# Neca 2014



## Chris1971 (Dec 27, 2010)

Whose going? It's in Chicago this year.


----------



## backstay (Feb 3, 2011)

Chris1971 said:


> Whose going? It's in Chicago this year.


Not me, they don't like my kind there.


----------



## AllWIRES (Apr 10, 2014)

Chicago... No thanks.


----------



## wildleg (Apr 12, 2009)

mmmmmmmmmmmm . . . pizza




(not the good NY kind tho)


----------



## don_resqcapt19 (Jul 18, 2010)

I will be there for the 70E class Saturday morning and at the show on Sunday and Monday.


----------



## Mshow1323 (Jun 9, 2012)

don_resqcapt19 said:


> I will be there for the 70E class Saturday morning and at the show on Sunday and Monday.


Have a link for the class? I'd love to go, if I'm not too late


----------



## don_resqcapt19 (Jul 18, 2010)

You can look at the info here.
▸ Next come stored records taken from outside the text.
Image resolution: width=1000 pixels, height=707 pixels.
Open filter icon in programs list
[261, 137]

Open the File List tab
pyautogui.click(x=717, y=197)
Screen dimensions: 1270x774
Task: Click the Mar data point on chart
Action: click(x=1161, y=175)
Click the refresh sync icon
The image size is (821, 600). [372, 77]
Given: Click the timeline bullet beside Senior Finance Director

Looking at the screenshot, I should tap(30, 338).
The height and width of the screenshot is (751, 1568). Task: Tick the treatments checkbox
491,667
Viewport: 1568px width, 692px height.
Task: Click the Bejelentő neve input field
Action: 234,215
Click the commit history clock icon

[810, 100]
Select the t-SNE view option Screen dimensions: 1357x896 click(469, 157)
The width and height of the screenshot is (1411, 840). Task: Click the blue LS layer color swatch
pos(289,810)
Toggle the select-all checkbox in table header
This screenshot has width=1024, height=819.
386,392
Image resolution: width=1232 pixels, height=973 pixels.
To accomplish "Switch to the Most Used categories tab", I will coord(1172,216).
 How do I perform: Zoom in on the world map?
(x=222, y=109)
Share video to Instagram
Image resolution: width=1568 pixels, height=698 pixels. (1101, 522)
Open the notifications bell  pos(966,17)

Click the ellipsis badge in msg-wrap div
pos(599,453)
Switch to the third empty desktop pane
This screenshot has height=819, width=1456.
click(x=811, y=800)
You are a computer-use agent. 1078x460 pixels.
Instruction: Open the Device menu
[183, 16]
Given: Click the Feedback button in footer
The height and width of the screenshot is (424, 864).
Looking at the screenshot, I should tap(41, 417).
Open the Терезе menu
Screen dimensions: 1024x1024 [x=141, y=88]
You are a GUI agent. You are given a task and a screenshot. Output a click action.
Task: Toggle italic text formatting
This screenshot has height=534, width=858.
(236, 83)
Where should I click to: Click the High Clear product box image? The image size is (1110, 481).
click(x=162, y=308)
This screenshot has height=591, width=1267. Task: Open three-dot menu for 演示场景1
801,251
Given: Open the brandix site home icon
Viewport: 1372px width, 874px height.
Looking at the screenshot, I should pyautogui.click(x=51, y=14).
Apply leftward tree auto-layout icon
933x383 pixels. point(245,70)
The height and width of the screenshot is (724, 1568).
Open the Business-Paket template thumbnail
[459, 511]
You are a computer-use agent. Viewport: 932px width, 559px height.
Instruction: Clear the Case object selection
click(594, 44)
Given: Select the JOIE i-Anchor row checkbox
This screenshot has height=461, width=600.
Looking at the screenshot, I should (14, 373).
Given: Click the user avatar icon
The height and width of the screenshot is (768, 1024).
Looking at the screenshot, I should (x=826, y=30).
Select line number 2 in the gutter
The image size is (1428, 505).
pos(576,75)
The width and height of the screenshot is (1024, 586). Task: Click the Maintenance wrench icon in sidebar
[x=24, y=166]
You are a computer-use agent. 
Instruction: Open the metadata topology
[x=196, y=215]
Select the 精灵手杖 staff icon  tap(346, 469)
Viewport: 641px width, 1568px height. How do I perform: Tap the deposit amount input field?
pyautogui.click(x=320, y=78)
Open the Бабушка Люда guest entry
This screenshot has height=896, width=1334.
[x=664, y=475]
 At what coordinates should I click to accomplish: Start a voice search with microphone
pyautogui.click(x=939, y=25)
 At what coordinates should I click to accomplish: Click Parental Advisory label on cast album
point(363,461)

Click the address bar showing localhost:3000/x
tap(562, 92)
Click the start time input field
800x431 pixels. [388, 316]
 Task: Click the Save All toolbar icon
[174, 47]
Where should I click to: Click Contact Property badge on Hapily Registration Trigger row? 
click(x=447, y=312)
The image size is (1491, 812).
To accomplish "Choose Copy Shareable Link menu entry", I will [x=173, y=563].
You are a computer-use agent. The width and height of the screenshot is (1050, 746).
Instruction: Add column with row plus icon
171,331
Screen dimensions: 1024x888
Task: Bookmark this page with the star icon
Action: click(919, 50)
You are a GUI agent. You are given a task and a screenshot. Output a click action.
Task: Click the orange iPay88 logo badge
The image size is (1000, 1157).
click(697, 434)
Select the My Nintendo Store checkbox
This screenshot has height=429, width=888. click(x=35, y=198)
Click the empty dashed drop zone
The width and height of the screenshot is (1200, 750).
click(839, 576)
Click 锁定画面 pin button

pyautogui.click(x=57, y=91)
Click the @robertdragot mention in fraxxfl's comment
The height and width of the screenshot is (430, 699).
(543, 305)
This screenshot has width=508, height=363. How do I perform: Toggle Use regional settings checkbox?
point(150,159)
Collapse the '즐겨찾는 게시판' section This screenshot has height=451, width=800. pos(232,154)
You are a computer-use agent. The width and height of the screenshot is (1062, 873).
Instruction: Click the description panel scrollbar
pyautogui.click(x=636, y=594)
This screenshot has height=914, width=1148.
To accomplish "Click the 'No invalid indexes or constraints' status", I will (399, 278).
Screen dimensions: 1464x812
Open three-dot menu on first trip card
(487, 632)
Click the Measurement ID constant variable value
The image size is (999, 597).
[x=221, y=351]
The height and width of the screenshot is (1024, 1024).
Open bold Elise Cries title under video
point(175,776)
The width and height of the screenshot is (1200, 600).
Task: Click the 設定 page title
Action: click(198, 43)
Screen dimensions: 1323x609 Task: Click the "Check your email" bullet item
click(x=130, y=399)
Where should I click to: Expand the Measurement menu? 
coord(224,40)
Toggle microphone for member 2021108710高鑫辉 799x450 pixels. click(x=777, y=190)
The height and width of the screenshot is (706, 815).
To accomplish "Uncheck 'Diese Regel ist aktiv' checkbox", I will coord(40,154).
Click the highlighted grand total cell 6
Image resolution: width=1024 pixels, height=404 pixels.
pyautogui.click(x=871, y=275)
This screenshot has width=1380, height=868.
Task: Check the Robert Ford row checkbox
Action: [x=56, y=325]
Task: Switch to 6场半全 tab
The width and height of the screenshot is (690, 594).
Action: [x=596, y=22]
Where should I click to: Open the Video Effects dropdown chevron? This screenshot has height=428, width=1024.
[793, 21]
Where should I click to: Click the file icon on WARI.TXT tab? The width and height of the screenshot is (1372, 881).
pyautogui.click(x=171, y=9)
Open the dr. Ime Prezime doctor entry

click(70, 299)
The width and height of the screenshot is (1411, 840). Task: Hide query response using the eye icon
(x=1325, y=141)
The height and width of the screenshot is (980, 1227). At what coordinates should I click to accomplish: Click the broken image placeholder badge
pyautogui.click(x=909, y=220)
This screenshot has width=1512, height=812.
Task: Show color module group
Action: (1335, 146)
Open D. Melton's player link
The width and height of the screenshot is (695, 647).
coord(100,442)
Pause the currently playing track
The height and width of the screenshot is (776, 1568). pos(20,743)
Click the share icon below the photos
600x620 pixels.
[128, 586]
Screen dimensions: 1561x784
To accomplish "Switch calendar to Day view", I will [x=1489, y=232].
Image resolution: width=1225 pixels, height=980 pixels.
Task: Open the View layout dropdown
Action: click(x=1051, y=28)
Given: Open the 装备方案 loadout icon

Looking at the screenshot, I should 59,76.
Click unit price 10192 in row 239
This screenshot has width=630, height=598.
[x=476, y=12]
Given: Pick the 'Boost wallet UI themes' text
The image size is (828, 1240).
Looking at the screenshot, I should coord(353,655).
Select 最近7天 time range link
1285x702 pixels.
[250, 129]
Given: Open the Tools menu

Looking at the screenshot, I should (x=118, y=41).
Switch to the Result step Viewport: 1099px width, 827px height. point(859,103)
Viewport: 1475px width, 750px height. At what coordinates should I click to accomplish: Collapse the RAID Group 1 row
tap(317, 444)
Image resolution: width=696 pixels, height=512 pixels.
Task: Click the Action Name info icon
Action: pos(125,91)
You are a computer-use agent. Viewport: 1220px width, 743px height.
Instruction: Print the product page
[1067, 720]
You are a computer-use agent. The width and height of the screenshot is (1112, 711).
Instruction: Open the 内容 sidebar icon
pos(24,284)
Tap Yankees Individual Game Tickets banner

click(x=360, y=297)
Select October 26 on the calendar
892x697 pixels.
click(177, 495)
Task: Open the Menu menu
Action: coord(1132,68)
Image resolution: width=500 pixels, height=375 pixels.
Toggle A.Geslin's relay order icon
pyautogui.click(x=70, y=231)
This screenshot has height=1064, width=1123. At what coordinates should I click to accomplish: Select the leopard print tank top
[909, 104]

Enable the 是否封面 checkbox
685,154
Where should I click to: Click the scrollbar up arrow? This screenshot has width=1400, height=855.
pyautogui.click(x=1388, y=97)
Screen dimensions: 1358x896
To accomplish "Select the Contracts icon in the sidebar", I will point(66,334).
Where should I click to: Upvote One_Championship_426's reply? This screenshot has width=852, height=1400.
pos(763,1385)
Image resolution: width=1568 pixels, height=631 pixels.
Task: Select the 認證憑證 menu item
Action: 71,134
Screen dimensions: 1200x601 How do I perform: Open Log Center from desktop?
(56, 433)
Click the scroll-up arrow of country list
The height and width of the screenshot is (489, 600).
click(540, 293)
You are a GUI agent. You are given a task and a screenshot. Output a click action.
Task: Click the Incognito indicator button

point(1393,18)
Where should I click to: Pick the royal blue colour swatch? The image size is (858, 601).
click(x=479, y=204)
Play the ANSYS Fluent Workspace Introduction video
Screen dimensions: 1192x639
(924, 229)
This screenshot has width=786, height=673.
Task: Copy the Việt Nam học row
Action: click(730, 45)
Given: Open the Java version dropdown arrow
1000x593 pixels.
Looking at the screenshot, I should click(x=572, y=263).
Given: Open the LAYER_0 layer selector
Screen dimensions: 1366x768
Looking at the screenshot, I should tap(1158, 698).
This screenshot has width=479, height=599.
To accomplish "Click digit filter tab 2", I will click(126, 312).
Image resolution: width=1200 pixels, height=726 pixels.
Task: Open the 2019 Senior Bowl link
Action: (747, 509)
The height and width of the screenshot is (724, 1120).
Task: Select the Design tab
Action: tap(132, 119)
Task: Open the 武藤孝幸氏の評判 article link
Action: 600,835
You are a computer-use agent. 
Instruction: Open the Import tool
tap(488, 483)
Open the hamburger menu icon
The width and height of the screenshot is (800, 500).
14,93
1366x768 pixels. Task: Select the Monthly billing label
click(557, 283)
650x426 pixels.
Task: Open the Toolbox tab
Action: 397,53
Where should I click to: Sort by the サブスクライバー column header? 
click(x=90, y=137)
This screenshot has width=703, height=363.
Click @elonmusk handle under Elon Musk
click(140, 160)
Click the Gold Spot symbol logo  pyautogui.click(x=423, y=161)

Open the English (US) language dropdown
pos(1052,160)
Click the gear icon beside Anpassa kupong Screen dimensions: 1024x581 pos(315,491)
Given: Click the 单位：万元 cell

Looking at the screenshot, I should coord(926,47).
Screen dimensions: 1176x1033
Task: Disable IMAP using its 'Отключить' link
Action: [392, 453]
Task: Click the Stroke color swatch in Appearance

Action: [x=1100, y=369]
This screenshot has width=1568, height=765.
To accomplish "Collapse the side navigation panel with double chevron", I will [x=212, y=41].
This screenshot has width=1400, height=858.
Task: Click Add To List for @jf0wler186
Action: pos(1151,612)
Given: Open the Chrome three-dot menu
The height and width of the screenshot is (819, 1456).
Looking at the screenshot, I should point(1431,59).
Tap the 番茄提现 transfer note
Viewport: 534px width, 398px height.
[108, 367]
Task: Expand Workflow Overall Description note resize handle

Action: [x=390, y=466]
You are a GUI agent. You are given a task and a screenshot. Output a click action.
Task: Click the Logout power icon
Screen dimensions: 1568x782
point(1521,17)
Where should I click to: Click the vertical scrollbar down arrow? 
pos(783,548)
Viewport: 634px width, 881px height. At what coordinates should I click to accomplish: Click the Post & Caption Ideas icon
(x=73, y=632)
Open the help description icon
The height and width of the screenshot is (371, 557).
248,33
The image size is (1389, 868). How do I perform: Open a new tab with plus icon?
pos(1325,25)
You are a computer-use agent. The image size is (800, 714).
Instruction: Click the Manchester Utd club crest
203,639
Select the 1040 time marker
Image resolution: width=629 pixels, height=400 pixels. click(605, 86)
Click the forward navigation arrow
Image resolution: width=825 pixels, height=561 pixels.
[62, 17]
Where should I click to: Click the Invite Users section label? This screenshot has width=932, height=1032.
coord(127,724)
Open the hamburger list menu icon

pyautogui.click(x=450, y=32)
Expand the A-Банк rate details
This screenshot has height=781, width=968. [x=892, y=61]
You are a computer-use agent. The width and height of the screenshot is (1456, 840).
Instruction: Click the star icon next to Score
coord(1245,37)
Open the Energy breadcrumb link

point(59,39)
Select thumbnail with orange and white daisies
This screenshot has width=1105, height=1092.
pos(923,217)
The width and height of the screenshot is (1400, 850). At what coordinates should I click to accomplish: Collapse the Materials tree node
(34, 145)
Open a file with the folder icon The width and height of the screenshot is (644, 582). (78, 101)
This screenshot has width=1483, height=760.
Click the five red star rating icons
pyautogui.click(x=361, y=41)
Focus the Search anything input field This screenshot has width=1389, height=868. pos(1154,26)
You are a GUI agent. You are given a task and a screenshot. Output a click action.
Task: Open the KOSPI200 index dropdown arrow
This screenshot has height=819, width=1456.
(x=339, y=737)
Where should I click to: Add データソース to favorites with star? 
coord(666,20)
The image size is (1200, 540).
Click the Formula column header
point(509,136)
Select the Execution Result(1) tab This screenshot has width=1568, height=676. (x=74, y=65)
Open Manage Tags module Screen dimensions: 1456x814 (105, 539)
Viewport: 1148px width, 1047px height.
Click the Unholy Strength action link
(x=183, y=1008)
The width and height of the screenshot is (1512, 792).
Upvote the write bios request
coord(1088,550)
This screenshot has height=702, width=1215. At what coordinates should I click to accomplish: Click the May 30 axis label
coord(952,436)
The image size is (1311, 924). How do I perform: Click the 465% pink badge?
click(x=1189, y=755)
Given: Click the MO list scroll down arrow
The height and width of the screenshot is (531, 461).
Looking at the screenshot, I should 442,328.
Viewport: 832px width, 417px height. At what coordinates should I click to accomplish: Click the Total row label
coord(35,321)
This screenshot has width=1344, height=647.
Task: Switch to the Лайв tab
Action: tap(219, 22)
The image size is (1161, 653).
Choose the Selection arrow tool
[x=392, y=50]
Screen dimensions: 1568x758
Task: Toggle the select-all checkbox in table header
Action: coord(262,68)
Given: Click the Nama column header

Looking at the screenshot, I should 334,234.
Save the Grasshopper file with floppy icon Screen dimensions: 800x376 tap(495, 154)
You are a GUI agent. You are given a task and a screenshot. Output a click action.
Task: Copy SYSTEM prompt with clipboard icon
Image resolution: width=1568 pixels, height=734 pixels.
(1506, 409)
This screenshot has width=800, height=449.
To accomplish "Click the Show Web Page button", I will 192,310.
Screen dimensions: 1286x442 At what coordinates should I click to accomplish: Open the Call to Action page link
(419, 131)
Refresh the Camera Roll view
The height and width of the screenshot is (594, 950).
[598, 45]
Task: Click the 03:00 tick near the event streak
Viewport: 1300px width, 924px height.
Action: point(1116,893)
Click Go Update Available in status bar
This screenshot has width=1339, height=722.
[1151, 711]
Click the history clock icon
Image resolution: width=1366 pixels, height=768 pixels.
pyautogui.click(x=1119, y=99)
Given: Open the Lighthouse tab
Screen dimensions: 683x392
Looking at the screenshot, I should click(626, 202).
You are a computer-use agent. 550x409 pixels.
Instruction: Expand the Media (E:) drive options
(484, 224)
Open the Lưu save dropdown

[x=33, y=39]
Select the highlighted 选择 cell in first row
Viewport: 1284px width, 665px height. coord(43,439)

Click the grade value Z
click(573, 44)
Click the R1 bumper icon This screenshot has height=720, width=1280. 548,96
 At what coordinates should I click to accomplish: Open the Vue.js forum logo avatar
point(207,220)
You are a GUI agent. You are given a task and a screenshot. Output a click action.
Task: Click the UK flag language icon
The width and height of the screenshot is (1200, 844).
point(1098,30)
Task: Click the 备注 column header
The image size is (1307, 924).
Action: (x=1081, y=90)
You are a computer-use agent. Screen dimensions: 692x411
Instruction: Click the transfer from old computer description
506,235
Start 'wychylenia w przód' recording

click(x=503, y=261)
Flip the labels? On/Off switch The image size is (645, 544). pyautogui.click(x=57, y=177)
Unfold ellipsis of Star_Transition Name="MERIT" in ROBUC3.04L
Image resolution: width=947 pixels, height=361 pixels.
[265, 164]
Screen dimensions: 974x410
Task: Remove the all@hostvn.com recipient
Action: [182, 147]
It looks like the online registration is closed and you would have to call to see if there is space available. 
There is also a second one in the afternoon about the changes for the 2015 version of 70E. 
Jim Dollard is one of the instructors for both of the classes, and he has done an excellant job at other classes I have attended where he was the instructor.


----------



## MTW (Aug 28, 2013)

Chris1971 said:


> Whose going? It's in Chicago this year.


Did you go? How was it? :001_huh:


----------